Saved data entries
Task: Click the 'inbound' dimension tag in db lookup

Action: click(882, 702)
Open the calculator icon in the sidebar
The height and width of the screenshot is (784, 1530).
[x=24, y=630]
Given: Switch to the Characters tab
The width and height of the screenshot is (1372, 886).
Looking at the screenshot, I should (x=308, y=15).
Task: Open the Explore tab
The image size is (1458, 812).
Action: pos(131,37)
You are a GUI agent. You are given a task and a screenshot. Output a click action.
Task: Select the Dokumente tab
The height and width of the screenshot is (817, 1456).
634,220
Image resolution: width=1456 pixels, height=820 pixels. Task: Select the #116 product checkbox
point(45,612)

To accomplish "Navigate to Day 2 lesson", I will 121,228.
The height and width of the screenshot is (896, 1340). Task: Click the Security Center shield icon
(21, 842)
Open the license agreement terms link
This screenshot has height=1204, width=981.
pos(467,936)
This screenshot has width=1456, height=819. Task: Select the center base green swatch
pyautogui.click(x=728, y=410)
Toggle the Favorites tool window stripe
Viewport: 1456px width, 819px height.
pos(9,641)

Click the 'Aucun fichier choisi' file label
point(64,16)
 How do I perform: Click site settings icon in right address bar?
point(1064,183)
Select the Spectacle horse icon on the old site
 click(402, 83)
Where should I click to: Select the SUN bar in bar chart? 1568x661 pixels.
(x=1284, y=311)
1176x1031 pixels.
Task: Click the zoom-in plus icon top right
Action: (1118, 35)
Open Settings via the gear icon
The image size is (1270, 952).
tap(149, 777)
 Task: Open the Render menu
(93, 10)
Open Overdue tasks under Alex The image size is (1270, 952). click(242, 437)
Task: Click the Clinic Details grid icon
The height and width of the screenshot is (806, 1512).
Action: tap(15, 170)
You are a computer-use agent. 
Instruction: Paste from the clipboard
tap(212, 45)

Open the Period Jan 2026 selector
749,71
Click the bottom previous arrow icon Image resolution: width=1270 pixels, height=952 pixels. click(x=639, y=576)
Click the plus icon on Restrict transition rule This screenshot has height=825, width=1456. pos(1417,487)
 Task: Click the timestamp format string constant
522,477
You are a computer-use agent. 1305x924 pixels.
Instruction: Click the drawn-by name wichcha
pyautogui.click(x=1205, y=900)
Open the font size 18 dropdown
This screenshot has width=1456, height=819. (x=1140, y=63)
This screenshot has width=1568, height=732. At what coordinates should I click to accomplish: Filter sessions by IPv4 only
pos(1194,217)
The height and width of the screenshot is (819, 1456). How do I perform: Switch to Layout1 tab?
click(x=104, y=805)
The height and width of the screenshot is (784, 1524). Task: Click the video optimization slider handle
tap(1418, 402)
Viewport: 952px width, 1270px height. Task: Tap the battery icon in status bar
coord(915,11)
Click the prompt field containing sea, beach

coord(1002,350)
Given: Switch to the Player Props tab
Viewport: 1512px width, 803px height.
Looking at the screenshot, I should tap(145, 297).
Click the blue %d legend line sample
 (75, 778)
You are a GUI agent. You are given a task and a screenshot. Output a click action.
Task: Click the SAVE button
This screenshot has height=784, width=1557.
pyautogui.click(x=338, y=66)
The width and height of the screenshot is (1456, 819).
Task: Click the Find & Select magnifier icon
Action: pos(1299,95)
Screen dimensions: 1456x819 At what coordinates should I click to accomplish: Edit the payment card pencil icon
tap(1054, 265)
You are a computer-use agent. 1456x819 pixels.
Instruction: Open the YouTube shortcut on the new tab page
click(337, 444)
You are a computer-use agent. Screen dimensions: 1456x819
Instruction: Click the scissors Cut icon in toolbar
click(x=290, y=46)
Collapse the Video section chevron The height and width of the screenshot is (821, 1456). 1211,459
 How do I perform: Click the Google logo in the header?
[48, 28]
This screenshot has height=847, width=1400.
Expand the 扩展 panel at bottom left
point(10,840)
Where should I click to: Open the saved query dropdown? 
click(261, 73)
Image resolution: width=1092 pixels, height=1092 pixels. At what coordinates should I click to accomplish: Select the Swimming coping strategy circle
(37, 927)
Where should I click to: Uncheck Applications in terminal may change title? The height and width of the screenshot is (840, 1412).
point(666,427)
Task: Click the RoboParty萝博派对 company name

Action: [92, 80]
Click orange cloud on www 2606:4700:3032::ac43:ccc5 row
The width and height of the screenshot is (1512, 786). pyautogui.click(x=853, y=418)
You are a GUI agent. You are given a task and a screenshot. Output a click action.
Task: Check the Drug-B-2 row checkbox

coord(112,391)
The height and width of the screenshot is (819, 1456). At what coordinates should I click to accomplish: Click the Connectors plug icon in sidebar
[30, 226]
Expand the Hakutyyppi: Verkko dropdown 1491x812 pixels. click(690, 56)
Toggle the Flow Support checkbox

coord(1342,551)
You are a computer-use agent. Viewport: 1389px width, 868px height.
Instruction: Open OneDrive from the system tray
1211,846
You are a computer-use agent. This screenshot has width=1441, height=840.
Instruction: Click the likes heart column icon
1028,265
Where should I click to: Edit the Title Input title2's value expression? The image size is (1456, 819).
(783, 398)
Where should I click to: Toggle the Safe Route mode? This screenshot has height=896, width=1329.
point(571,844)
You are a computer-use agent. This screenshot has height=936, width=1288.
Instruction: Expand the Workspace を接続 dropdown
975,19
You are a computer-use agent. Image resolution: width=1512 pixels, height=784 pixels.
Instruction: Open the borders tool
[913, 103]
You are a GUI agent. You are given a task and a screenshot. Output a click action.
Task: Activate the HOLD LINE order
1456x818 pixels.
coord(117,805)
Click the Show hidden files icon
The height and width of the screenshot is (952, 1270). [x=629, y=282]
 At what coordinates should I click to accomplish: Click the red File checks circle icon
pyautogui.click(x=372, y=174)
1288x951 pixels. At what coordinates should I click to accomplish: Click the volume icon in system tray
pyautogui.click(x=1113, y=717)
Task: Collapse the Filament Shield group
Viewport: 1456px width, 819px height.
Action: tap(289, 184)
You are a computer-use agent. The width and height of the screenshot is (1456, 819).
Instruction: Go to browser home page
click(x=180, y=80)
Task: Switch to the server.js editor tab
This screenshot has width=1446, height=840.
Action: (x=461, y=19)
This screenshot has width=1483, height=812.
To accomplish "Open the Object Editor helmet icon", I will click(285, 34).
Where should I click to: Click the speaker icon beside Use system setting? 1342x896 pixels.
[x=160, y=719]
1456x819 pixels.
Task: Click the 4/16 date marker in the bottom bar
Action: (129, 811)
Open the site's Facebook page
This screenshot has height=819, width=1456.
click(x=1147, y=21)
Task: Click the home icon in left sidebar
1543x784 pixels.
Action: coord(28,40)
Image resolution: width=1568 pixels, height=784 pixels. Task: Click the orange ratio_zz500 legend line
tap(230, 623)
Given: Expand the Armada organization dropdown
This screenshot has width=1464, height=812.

*Aim of the task:* Scan the records for lines that hold "computer", and reproduce each one you find.

*Exercise output:*
You are a computer-use agent. 
You are a computer-use agent. 1305x924 pixels.
You are a computer-use agent. 1456x819 pixels.
You are a computer-use agent. Screen dimensions: 1456x819
You are a computer-use agent. Viewport: 1389px width, 868px height.
You are a computer-use agent. This screenshot has width=1441, height=840.
You are a computer-use agent. This screenshot has height=936, width=1288.
You are a computer-use agent. Image resolution: width=1512 pixels, height=784 pixels.
You are a computer-use agent. The width and height of the screenshot is (1456, 819).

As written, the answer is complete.